El
fiscal Oscar Gieco sigue avanzando
en la investigación del presunto homicidio de Aralí Vivas, la niña de 8 años de
Brinkmann.
Hasta
el momento hay tres detenidos: Matías
Ezequiel Simeone (33), padrastro de la víctima, y su amigo, Cristian Hernán Varela (40), ambos fueron
imputados esta semana como presuntos coautores del delito de homicidio
calificado por el vínculo. Cabe recordar que su primera calificación legal fue
homicidio simple, sin embargo, a medida que fue avanzando la causa el fiscal
decidió agravar la imputación.
En
el caso de Rocío Milagros Rauch (28), madre de Aralí, también se
encuentra detenida e imputada como partícipe necesario de homicidio calificado
por el vínculo, por comisión por omisión. En su caso no se la vincula
directamente con la ejecución del crimen, aunque Gieco le apunta por su
descuido como progenitora, lo que contribuyó al asesinato.
Paralelo
a descifrar cómo y por qué se produjo la muerte de la niña, el fiscal decidió
desdoblar la investigación.
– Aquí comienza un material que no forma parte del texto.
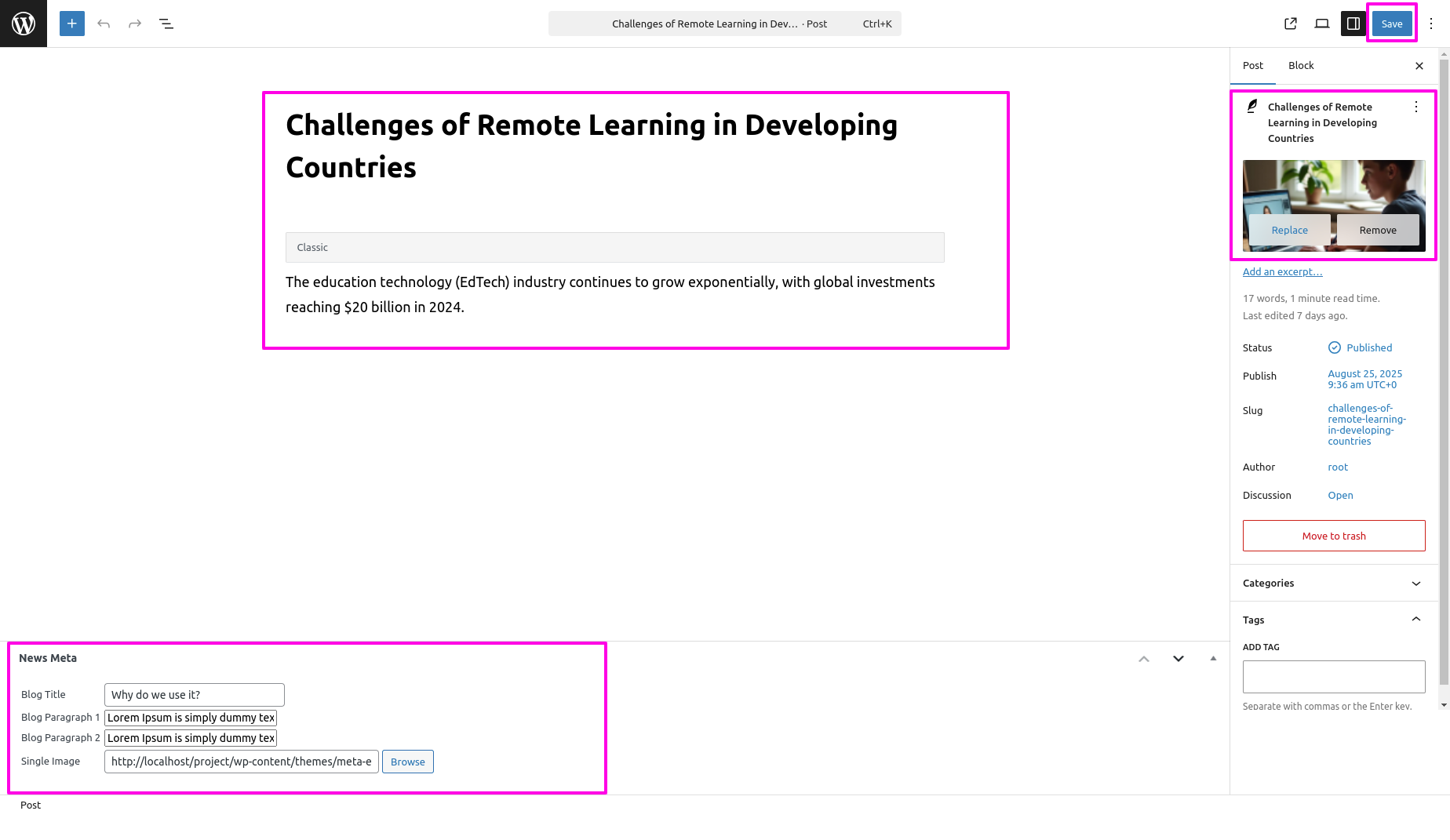Click the Redo arrow icon
Image resolution: width=1450 pixels, height=840 pixels.
click(x=135, y=24)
Por un lado, con los presuntos autores materiales
busca confirmar si la niña fue víctima de abusos sexuales por parte de Simeone
y Varela, y si el incendio de la casa donde vivían fue intencional buscando
ocultar el crimen.
Por
el otro, el funcionario judicial pone el ojo en la Unidad de Desarrollo
Regional (UDER), que depende de la Senaf.
Fuentes
cercanas a la investigación le indicaron a Up
que desde la fiscalía realizaron un cuerpo de copias para investigar por
separado y se están incorporando los informes solicitados y también copias de
los testimonios.
“Se
está llevando adelante un análisis en conjunto con respecto a la actuación de
los operadores de ese organismo y que actuaron en el caso específico de esta
familia”, confió una fuente. Lo que se busca determinar es si hubo o no
negligencia de parte de los organismos estatales en el cuidado de Aralí y sus
hermanos, que en algún momento estuvieron judicializados.